▸ **Instructions to follow**:
After locating the line that contains "Mitmachen! (780, 117)", output that line and each one following it, exactly, to the end of the entries. No pictures.

▸ **Dataset entries**:
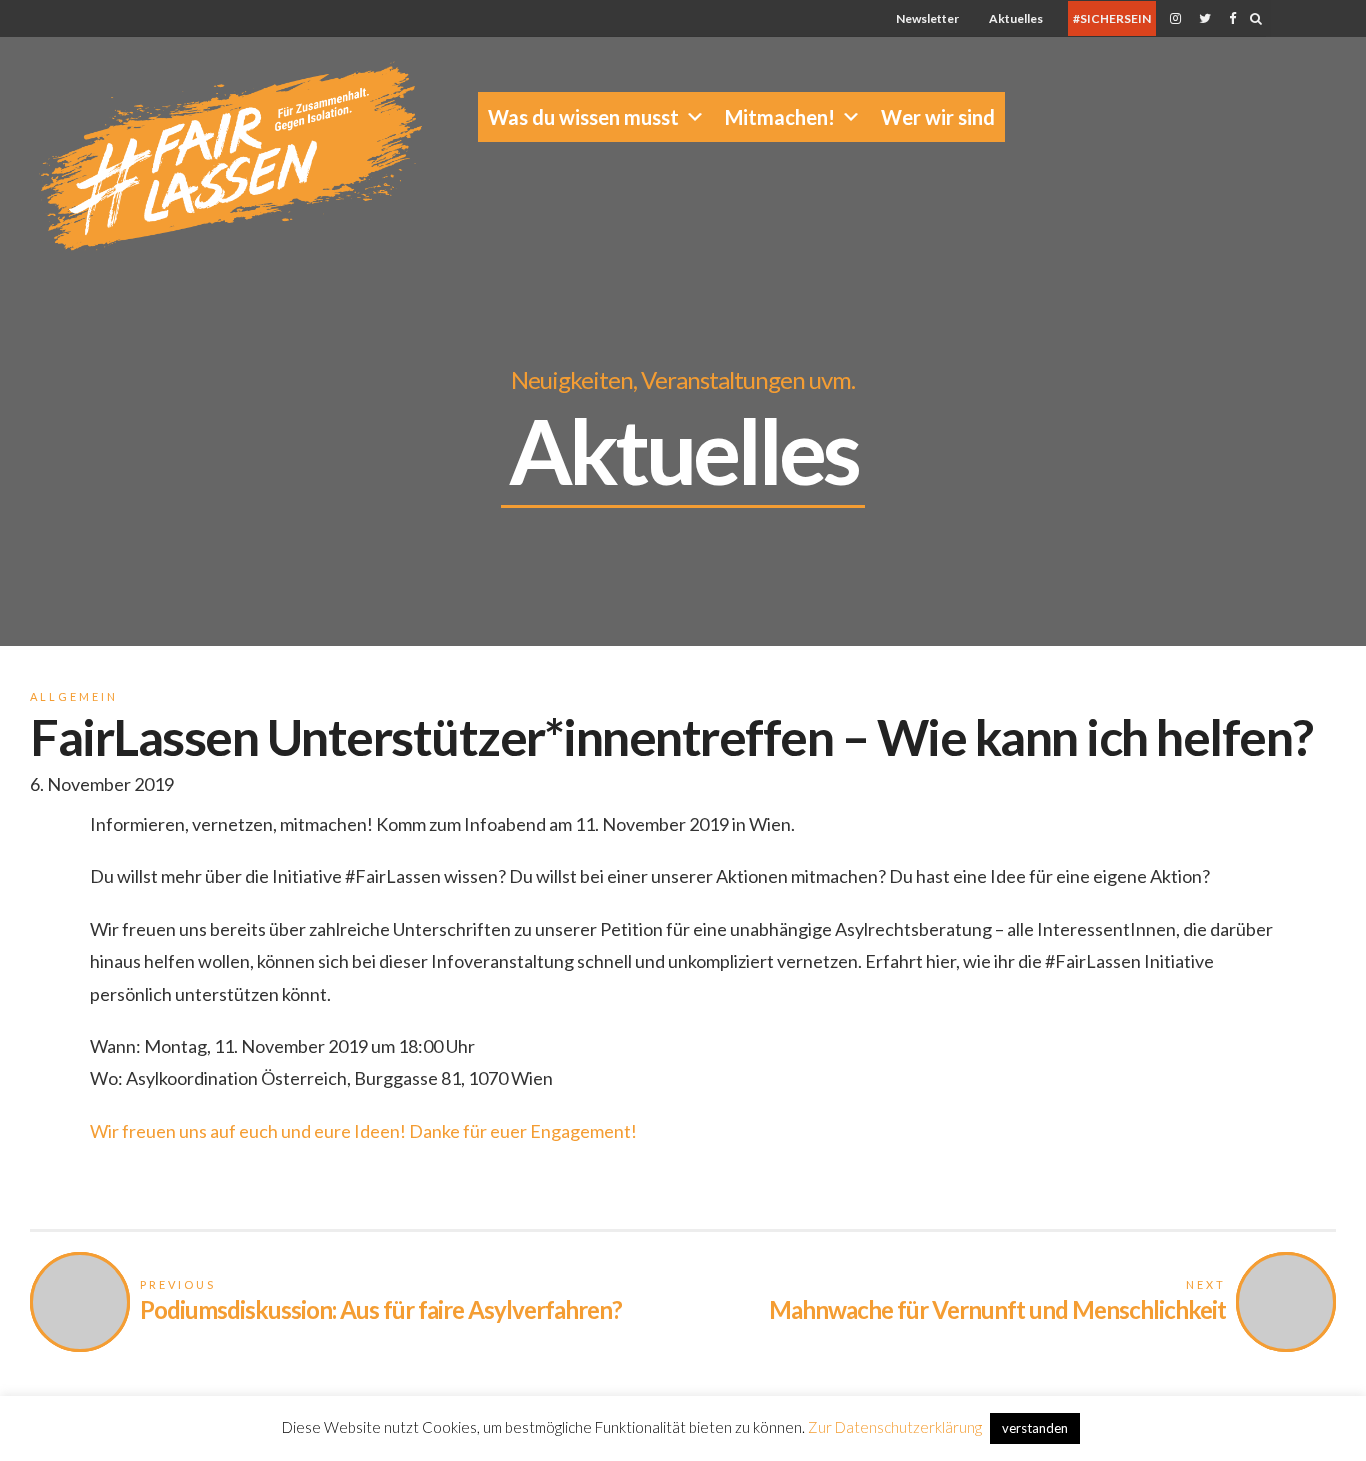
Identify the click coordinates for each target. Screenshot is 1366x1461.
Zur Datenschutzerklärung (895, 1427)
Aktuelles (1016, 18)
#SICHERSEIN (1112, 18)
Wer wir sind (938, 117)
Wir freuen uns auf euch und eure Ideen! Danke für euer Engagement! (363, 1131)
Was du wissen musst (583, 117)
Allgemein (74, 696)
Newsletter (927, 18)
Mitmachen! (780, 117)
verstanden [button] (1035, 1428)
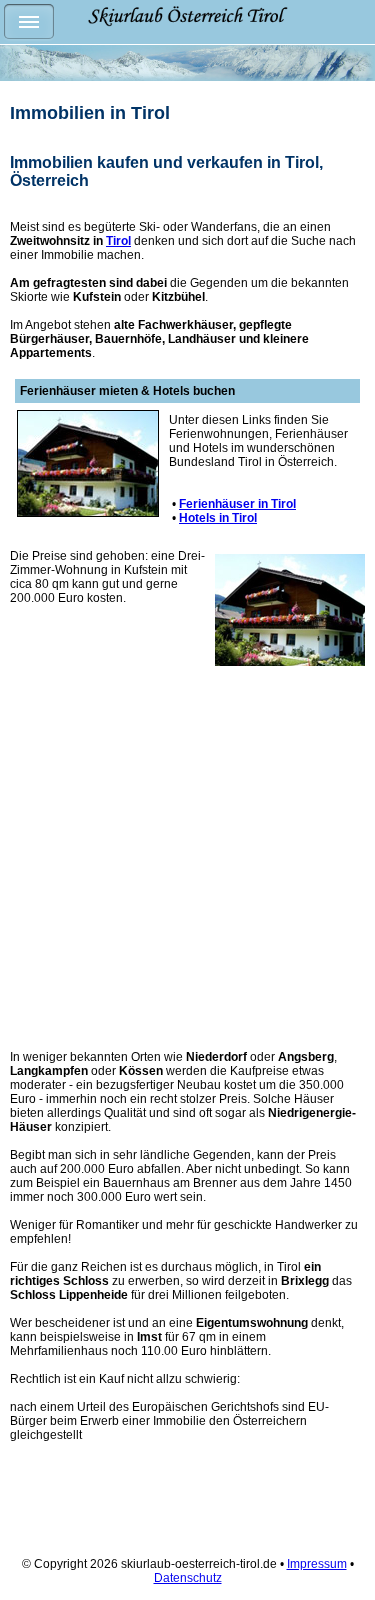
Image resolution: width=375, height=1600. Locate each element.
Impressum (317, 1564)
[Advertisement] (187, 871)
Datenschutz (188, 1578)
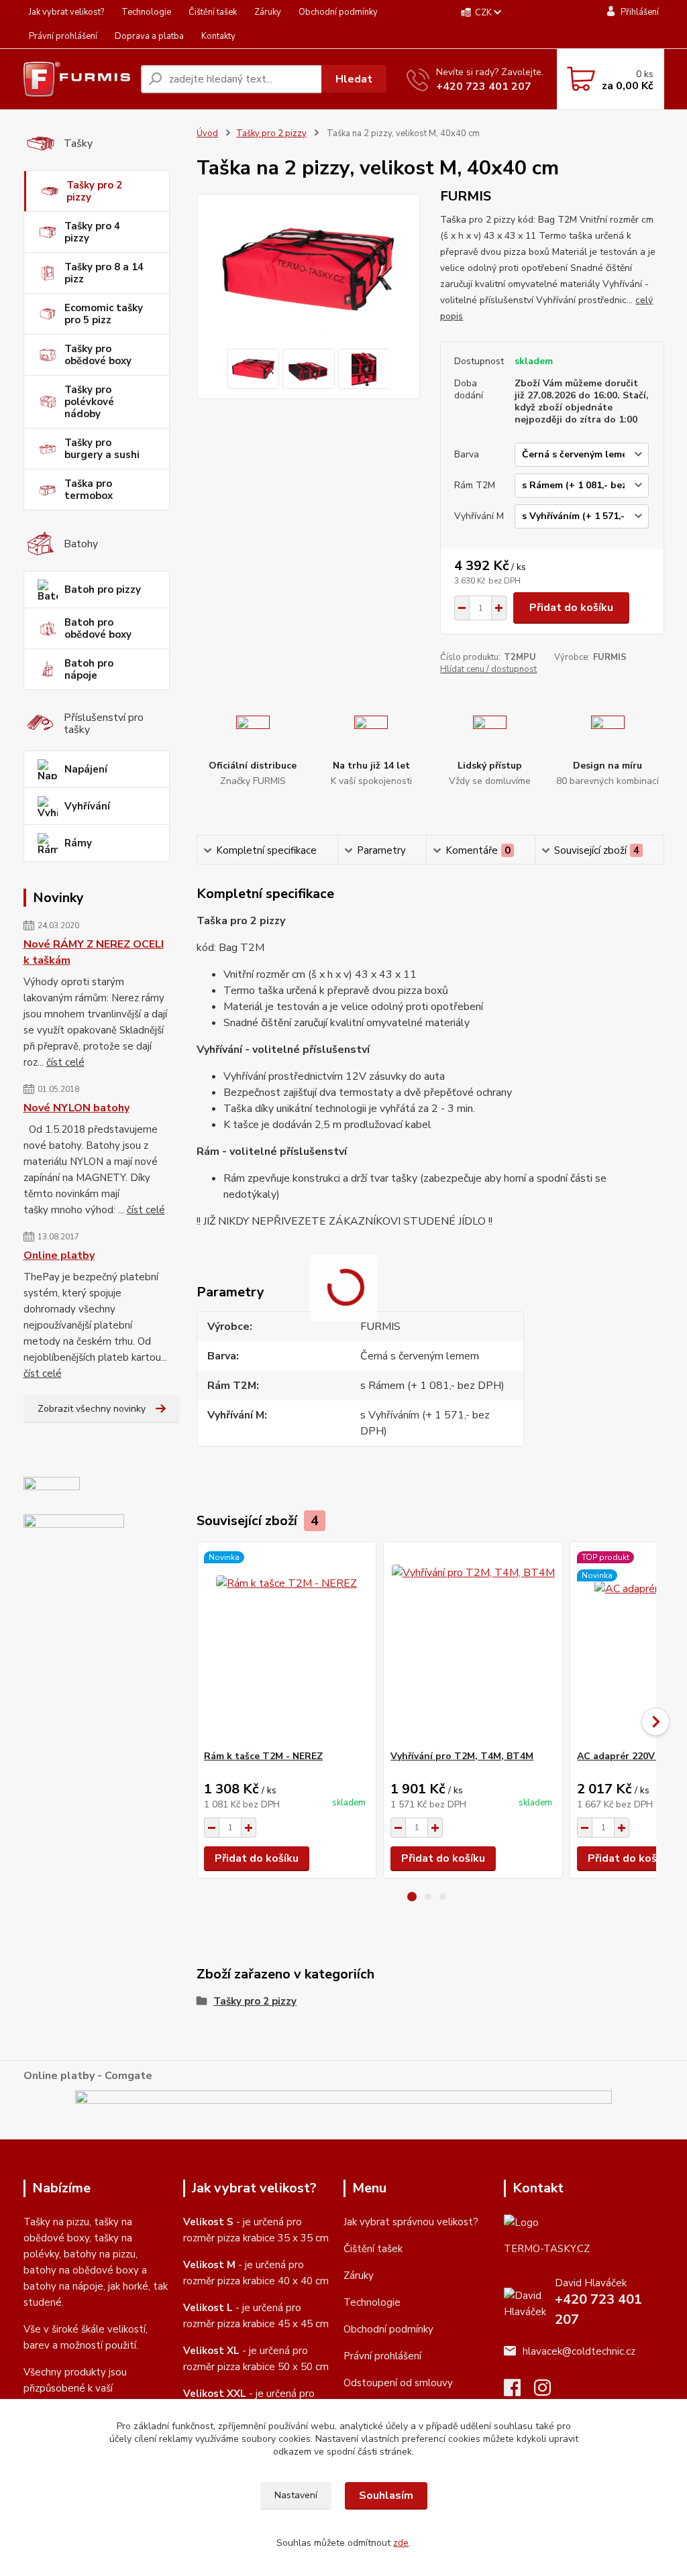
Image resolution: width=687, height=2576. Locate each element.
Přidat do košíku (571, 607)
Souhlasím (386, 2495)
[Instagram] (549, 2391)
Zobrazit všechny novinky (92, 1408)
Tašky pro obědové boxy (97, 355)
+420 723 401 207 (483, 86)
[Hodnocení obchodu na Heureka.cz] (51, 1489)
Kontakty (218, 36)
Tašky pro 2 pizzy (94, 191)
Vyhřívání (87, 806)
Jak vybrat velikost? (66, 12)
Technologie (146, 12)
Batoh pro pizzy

▸ **Output of the exercise**:
Mitmachen! (780, 117)
verstanden [button] (1035, 1428)
Image resolution: width=375, height=1600. Locate each element.
Impressum (317, 1564)
[Advertisement] (187, 871)
Datenschutz (188, 1578)
Image resolution: width=687, height=2576. Locate each element.
Přidat do košíku (571, 607)
Souhlasím (386, 2495)
[Instagram] (549, 2391)
Zobrazit všechny novinky (92, 1408)
Tašky pro obědové boxy (97, 355)
+420 723 401 207 (483, 86)
[Hodnocení obchodu na Heureka.cz] (51, 1489)
Kontakty (218, 36)
Tašky pro 2 pizzy (94, 191)
Vyhřívání (87, 806)
Jak vybrat velikost? (66, 12)
Technologie (146, 12)
Batoh pro pizzy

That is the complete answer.